Despite meter's recasting as a rigid metronome, diverse modern poet-critics refused the formal ideologies of free verse through complex engagements with traditional versification. In the twentieth century, meter became an object of disdain, reimagined as an automated metronome to be transcended by new rhythmic practices of free verse. Yet meter remained in the archives, poems, letters, and pedagogy of modern poets and critics. In Modernism's Metronome, Ben Glaser revisits early twentieth-century poetics to uncover a wide range of metrical practice and theory, upending our inherited story about the "breaking" of meter and rise of free verse.

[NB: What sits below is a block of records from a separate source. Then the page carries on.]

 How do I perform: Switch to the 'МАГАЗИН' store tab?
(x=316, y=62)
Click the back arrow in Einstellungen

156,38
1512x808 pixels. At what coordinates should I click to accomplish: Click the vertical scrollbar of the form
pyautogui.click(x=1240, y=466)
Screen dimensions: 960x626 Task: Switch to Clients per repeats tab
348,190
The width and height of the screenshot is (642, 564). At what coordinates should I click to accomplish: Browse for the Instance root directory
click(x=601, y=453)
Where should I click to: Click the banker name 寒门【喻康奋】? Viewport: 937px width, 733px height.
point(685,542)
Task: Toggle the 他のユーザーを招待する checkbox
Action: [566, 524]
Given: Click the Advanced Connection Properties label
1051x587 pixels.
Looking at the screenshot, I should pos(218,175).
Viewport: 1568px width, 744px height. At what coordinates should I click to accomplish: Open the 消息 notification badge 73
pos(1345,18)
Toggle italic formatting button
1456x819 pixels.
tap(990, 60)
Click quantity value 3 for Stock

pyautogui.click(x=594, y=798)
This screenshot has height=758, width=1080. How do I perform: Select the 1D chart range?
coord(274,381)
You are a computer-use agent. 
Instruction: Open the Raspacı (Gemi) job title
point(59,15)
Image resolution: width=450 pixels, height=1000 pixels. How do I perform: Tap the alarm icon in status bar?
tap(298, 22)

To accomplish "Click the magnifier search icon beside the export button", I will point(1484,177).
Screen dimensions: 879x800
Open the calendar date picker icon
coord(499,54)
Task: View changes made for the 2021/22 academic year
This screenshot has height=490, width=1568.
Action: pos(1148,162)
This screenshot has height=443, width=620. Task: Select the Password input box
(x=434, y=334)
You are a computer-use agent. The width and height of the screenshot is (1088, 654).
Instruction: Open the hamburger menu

On the Margins of Modernism

Author : Chana Kronfeld
Publisher : Univ of California Press
Page : 311 pages
File Size : 53,9 Mb
Release : 2023-04-28
Category : Literary Criticism
ISBN : 9780520914131

Get Book

On the Margins of Modernism by Chana Kronfeld Pdf

Modernism valorizes the marginal, the exile, the "other"—yet we tend to use writing from the most commonly read European languages (English, French, German) as examples of this marginality. Chana Kronfeld counters these dominant models of marginality by looking instead at modernist poetry written in two decentered languages, Hebrew and Yiddish. What results is a bold new model of literary dynamics, one less tied to canonical norms, less limited geographically, and less in danger of universalizing the experience of minority writers. Kronfeld examines the interpenetrations of modernist groupings through examples of Hebrew and Yiddish poetry in Europe, the U.S., and Israel. Her discussions of Amichai, Fogel, Raab, Halpern, Markish, Hofshteyn, and Sutskever will be welcomed by students of modernism in general and Hebrew and Yiddish literatures in particular.